Millimeter-wave frequencies have received their fair share of attention recently, largely due to their use in communications links as part of coming 5G wireless communications networks. But millimeter-wave frequencies have been in used in military systems for some time, in such applications as communications, electronic warfare (EW), and radar systems.
DARPA is driving the development of compact integrated circuits (ICs) capable of operating beyond 100 GHz in support of these applications. Although semiconductor technologies such as GaAs and GaN have long been the basis for high-frequency ICs, DARPA’s Efficient Linearized All-Silicon Transmitter ICs (ELASTx) program is chasing after millimeter-wave ICs—ones fabricated not on GaAs or GaN, but on low-cost silicon.
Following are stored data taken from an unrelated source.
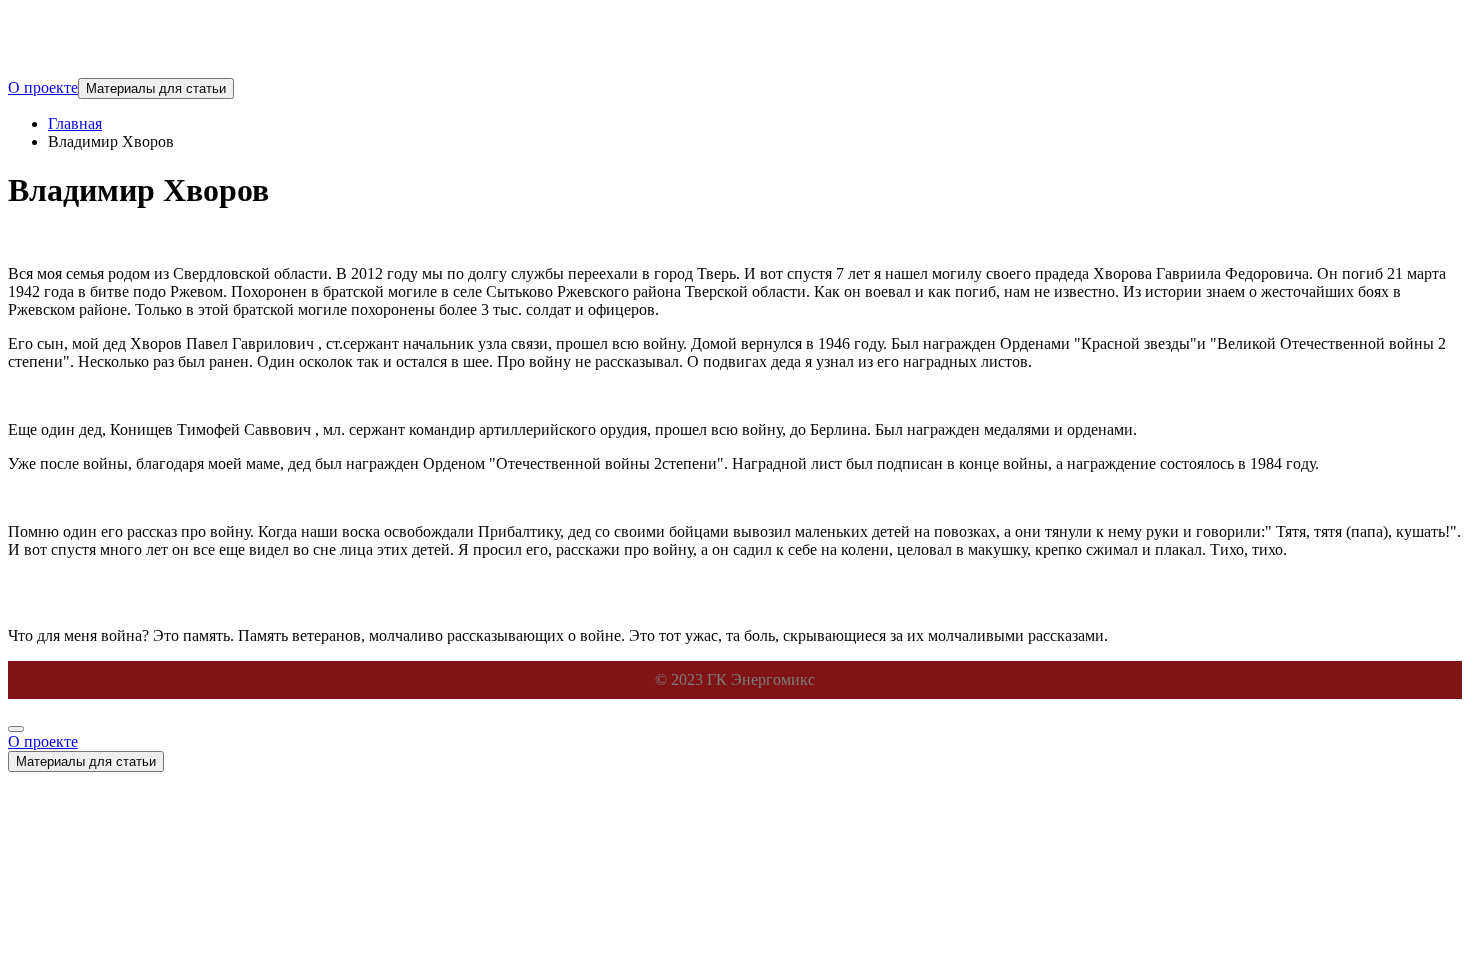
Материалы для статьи (156, 88)
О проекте (43, 87)
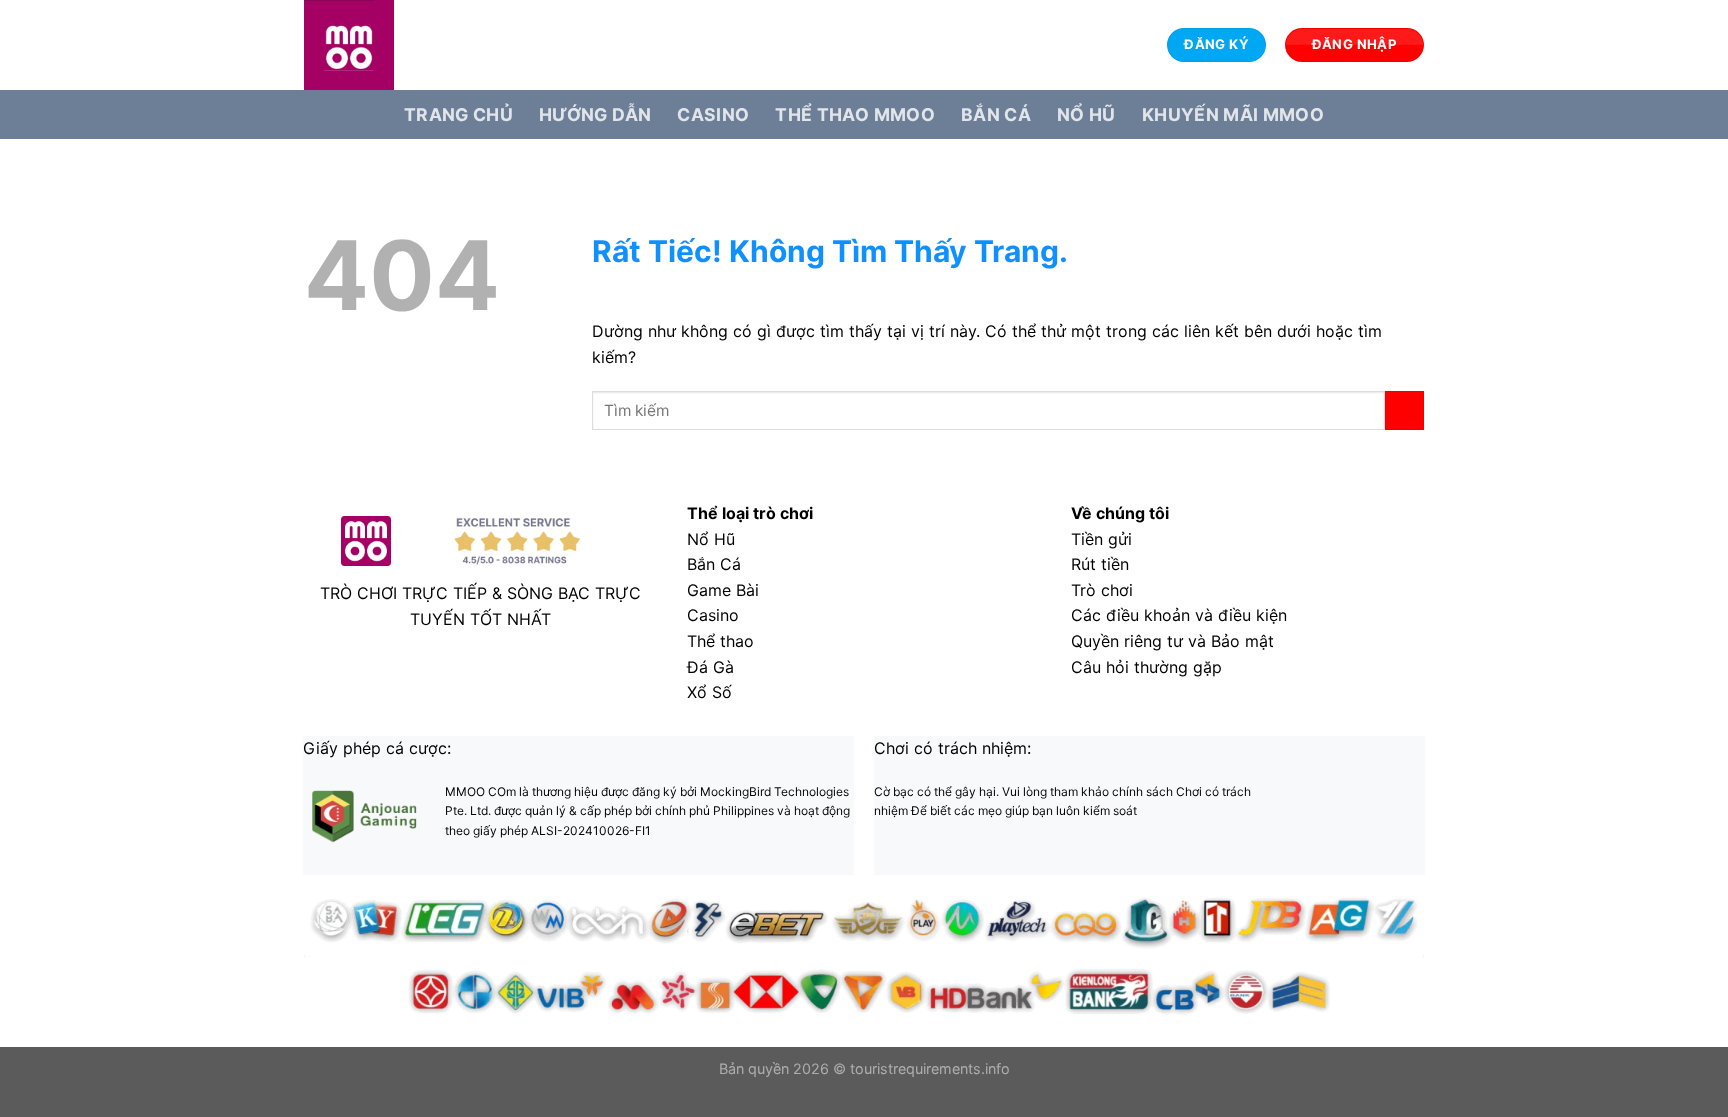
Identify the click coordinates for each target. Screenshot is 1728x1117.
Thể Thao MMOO (855, 114)
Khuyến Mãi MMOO (1233, 114)
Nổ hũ (1086, 114)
In addition to being lower in cost than GaAs and GaN semiconductor wafers, RF/microwave circuits on silicon ICs can readily be integrated with digital circuit functions to form mixed-signal solutions. The challenge has long been achieving low-loss circuits on silicon. To meet that challenge, researchers working on the ELASTx program recently announced an all-silicon system-on-a-chip (SoC) transmitter (see photo) capable of operating at 94 GHz.
This all-silicon SoC is a 94-GHz transmitter with integral PA and digital compensation circuitry developed as part of the ELASTx program. (Photo courtesy of DARPA)
“What normally would require multiple circuit boards, separate metal shielded assemblies, and numerous I/O cables, we can now miniaturize onto one silicon chip about half the size of an adult’s thumbnail,” said DARPA Program Manager Dev Palmer. “This accomplishment opens the door for co-designing digital CMOS and millimeter-wave capabilities as an integrated system on an all-silicon chip, which should make possible new design architectures for future military RF systems.”
The silicon SoC transmitter has a digitally assisted power amplifier (PA) for dynamic correction of amplifier performance under changing conditions. The digital correction enables simultaneous optimization of normally conflicting performance parameters, such as efficiency and linearity. Palmer observes: “This SoC can support a range of modulation formats, so it’s possible to communicate to multiple systems using different waveforms from a single silicon chip. Its efficient silicon construction will significantly reduce size, weight, and power (SWaP) requirements for millimeter-wave applications, including compact satellite communications ground terminals for frontline troops. These new capabilities will provide connectivity to more service members faster and at lower cost.”
DARPA’s all-silicon SoC is being developed by Northrop Grumman Aerospace Systems. The ELASTx program consists of three phases with aggressive, increasing-frequency, and bandwidth goals for each phase. In the first phase, the target is a bandwidth of 3.5 GHz centered at 45 GHz. In the second phase, the bandwidth is 5 GHz at a carrier frequency of 94 GHz. In the third phase, the goal is a bandwidth of 8 GHz at 138 GHz. With this 94-GHz transmitter IC having been developed, 138 GHz lies ahead.